━━ Page extract

So far, 55,000 people have entered nearly 900,000 bills, or more than $5 million worth of currency.
No, the site does not have a ticker clicking off the Federal deficit or political statements about the evils of consumerism. Hank Eskin, the 34-year-old database programming consultant who founded the site two years ago, said he had simply come up with the idea while pondering his pocket change and its destiny.
"It's a fun diversion," Mr. Eskin said. "Some people would call it a useless diversion."
It is also the kind of diversion that could be possible only through the Web. Once a bill is registered, the site reports the time between sightings, the distance traveled and any comments from the finders. "I got this at a strip club in Brooklyn," someone wrote about one wild single. A man in Bakersfield, Calif., who found a registered dollar bill the day after a major tremor wrote that it "survived the earthquake with the courage of a C note."

━━━━
━━ Entries supplied

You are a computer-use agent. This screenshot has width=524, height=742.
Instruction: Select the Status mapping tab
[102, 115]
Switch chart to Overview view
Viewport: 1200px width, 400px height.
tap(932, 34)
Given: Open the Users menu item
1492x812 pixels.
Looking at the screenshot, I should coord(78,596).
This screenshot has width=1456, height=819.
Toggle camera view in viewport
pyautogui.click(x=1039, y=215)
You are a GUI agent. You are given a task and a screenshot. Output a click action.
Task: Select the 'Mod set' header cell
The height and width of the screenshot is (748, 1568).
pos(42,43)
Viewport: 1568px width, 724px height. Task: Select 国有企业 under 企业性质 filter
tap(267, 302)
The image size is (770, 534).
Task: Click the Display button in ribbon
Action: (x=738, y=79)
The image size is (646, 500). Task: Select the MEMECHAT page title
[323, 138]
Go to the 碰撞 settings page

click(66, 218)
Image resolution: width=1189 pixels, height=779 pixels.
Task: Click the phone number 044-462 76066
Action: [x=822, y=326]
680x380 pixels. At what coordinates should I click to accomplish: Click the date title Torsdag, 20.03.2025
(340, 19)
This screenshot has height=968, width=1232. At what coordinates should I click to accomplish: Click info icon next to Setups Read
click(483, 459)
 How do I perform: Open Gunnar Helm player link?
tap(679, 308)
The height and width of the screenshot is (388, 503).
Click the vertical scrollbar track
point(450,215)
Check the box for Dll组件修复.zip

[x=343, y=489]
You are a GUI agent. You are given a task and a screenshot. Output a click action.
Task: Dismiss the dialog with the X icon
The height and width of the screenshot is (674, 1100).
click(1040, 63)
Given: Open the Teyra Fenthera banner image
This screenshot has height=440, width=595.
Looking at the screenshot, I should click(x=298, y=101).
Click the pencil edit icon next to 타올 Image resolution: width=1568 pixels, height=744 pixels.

━━━━

#### [Directive]
Copy out the article about tracking dollar bills word for word, from "So far, 55,000" up to and including "and its destiny.". Rely only on the article about tracking dollar bills.

#### [Exercise answer]
So far, 55,000 people have entered nearly 900,000 bills, or more than $5 million worth of currency.
No, the site does not have a ticker clicking off the Federal deficit or political statements about the evils of consumerism. Hank Eskin, the 34-year-old database programming consultant who founded the site two years ago, said he had simply come up with the idea while pondering his pocket change and its destiny.